Hi MrAl,
thank you for your comments in post #22.
I like to repeat that I fully understand your intention - however, I don`t think that my approach in principle differs from yours.
The only difference is that for my approach the calculation is split into several parts that are combined at the end. There is no "shortcut" or a "trick" or something else.
Let me give a very simple example:
To find the voltage delivered by a simple resistive voltage divider everybody uses one single formula
V2=V1*R2/(R1+R2).
Is this a "trick" or a "shortcut"? As you know, it is a formula that results from a combination of two other basic formulas.
The same applies to Black´s feedback formula. It is also the result of basic current-voltage relations, which you are using.

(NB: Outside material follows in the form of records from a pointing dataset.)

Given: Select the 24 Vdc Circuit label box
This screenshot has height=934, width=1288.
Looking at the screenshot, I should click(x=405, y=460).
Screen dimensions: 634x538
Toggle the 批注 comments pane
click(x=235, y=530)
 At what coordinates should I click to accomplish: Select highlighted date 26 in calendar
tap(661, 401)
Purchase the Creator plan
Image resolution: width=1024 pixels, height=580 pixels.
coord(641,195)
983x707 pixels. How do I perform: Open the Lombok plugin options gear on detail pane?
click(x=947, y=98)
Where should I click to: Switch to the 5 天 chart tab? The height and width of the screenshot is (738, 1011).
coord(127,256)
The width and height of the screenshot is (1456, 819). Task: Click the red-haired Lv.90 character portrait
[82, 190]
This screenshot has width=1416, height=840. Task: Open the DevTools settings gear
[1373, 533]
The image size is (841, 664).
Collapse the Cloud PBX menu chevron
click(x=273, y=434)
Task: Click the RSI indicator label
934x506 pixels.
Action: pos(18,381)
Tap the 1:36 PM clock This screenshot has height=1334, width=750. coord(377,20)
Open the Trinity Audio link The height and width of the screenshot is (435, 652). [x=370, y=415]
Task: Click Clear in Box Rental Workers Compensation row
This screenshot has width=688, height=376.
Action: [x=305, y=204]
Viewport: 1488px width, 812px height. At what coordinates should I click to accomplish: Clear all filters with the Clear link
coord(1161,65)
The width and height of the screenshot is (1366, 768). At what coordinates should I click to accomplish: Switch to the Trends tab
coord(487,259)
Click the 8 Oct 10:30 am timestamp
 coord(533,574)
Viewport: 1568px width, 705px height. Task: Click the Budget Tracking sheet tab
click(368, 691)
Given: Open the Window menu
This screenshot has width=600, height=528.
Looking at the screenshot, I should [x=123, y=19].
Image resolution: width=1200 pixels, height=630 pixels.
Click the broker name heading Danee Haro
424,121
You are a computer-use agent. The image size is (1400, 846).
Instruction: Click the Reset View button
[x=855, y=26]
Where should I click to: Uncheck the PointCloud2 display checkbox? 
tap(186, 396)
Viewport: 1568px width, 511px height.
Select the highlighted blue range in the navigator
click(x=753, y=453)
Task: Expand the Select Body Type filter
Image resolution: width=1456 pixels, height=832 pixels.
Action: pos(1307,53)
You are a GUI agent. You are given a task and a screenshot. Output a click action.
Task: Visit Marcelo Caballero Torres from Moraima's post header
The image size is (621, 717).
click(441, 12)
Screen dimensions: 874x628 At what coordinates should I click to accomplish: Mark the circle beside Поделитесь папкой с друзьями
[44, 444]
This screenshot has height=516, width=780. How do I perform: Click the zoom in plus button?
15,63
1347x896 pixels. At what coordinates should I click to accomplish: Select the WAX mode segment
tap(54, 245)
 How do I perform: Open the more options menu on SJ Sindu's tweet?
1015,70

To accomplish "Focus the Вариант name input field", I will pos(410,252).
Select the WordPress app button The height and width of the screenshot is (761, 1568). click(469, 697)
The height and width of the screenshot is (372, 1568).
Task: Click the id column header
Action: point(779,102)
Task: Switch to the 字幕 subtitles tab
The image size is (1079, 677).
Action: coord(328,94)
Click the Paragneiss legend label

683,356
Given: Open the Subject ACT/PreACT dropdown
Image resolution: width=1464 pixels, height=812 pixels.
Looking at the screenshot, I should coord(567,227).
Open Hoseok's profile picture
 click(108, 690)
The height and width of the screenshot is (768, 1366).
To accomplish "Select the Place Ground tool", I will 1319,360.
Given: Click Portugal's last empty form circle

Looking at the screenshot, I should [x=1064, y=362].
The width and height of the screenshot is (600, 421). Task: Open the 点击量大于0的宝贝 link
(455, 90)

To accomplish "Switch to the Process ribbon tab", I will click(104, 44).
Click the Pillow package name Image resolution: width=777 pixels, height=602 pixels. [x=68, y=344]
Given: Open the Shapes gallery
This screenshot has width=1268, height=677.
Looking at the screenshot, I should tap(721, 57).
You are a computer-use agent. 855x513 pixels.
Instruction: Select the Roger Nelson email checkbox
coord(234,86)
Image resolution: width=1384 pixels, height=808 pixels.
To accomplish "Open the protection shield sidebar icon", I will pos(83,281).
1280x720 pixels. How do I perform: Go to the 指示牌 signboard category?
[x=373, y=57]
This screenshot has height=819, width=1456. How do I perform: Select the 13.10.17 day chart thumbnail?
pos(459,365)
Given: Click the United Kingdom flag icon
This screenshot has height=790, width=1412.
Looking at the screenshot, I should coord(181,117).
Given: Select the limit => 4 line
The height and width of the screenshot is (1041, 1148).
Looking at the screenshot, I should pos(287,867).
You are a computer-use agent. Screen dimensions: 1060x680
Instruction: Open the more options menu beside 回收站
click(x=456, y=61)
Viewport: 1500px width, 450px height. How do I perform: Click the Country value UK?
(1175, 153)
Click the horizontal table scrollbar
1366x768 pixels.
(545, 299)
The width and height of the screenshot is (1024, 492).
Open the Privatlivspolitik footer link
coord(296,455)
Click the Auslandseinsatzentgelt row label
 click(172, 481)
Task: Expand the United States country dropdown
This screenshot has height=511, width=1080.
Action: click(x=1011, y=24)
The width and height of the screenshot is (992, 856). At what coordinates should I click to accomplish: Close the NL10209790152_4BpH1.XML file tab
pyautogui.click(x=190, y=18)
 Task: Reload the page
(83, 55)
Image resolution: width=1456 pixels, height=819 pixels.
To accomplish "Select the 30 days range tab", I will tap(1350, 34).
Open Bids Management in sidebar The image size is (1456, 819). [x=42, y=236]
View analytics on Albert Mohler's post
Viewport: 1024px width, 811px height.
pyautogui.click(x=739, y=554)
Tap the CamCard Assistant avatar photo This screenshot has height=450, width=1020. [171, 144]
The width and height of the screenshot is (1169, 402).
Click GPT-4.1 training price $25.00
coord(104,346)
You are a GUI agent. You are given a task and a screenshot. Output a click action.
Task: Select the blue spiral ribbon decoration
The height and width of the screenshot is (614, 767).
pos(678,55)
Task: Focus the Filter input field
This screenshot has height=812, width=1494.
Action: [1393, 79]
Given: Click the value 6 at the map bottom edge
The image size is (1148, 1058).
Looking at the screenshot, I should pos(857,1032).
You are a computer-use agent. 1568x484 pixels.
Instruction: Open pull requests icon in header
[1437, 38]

Quote: Some circuits are much more difficult though like the twin T notch or bandpass and these circuits require basic analysis anyway at least to start. So we really need that basic analysis more than we need the shortcuts.
I think, also in case of Twin-T or other active filter circuits you can avoid the time-consuming analysis (starting with basic current-voltage relation). It is much more easy to split the calculation into several steps (like calculation of Hf, Hr and gain) and to combine the various results.
By the way: The general formula applicable to all kinds of feedback is
Vout/Vin=Hf*Ao/(1-Hr*Ao)
with:
Ao: Gain without feedback (always positive) ,
Hf: Factor, which defines the part of the input voltage Vin appearing at the amplifier input port for Vout=0 (Hf positive/negative for non-inverting/inverting operation),
Hr: Factor, which defines the part of the output voltage Vout appearing at the amplifier input port for Vin=0 (Hr positive/negative for positive/negative feedback operation).
For my opinion, using the above feedback formula in addition has the advantage that the user can gain a better understanding of terms "feedback factor" and "loop gain", which are essential for designing circuits with feedback.